I made some progress, which I believe will work in my case. There is a “central” node monitoring the entire network (written in PyCyphal, but it should not matter). It requires nodes to have

  • 7509 - heartbeat publishing (already a requirement for all Cyphal nodes anyway)
  • 7510 - List publishing all publishers/subscribers/services/clients
  • 430 - getInfo() service (already highly recommended to have implemented)
# scanner heard the first heartbeat Subject-ID 7509 of the Cyphal Node
INFO:root:Node 67 has appeared for the first time.
# scanner successfully asked the Node for a Service-ID 430 GetInfo
INFO:root:Node 67 has responded to getInfo service.
# scanner heard a List Subject-ID 7510 of the Cyphal Node which contains info about the node's 
# publishers, subscribers, clients and servers
INFO:root:Node 67 has unique-ID [129, 133, 164, 45, 37, 244, 253, 221, 251, 239, 157, 232, 95, 188, 101, 40]
INFO:root:Node 67 has a publisher with Subject-ID uavcan.node.port.SubjectID.1.0(value=7509)
INFO:root:Node 67 has a publisher with Subject-ID uavcan.node.port.SubjectID.1.0(value=7510)
INFO:root:Node 67 has a subscriber with Subject-ID uavcan.node.port.SubjectID.1.0(value=7509)
INFO:root:Node 67 has a server with Service-ID 384
INFO:root:Node 67 has a server with Service-ID 385
INFO:root:Node 67 has a server with Service-ID 430
INFO:root:Node 67 has a client with Service-ID 112
# scanner is done registering all the Subject/Service IDs
INFO:root:Node 67 has registered all Subject/Service IDs.
INFO:root:Node 67 has published its port list.
# scanner tracks the online-time of the node to be 2s332µs since it heard the nodes first heartbeat
INFO:root:Node 67 has been online for 0d/0h/0min/2s/332µs.
# scanner will print online-message, publishers, subscribers, etc. every couple seconds. 
INFO:root:Node 67 has subscribers for the following subjects: [uavcan.node.port.SubjectID.1.0(value=7509)]
INFO:root:Node 67 has publishers for the following subjects: [uavcan.node.port.SubjectID.1.0(value=7509), uavcan.node.port.SubjectID.1.0(value=7510)]
INFO:root:Node 67 has servers with service IDs: [384, 385, 430]
INFO:root:Node 67 has been online for 0d/0h/0min/7s/86µs.
INFO:root:Node 67 has subscribers for the following subjects: [uavcan.node.port.SubjectID.1.0(value=7509)]
INFO:root:Node 67 has publishers for the following subjects: [uavcan.node.port.SubjectID.1.0(value=7509), uavcan.node.port.SubjectID.1.0(value=7510)]
INFO:root:Node 67 has servers with service IDs: [384, 385, 430]
# scanner notices the node has gone offline (shutdown or disconnected from CAN-bus) since there are no heartbeats from it anymore
INFO:root:Node 67 has been offline for 0d/0h/0min/5s/111276µs.
# some time later ... scanner notices the node is back online with the same unique ID and node-ID
INFO:root:Node 67 has reappeared. 
INFO:root:Node 67 already registered all Subject/Service IDs.
INFO:root:Node 67 has published its port list.
# scanner tracks the node since it went back online
INFO:root:Node 67 has been online for 0d/0h/0min/2s/1725µs.

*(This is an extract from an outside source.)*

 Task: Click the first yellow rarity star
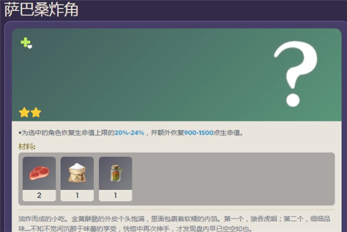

Notice that online-time is NOT the node’s idea of how long it’s been online, but the central node’s monitoring time of said node. Now anybody wondering who is publishing what where and why can just ask the scanner for said information, and everything can be mapped with unique-IDs.

e.g. I know unique-ID [123, …, 123] is my front-left motor, I can just map this to current dynamic node-ID, and start pub/sub/client/service based on the information provided by the central scanner. If you have no interest in having ONE central scanner, this could of course be implemented in every node.

Consider abstracting your system away from the identities of the actors. Normally, it shouldn’t matter where the data is coming from and where it is going. That can enable much simpler and maintainable designs. Commonly, this is referred to as DCPS, as I mentioned earlier; Lars-Berno Fredriksson explains it as follows:

Source: https://forum.opencyphal.org/uploads/short-url/5lAC88jvBjQYCF2QdLNRBCMLhFC.pdf

I am worried that your usage of Cyphal may be unidiomatic and may lead to a poor design.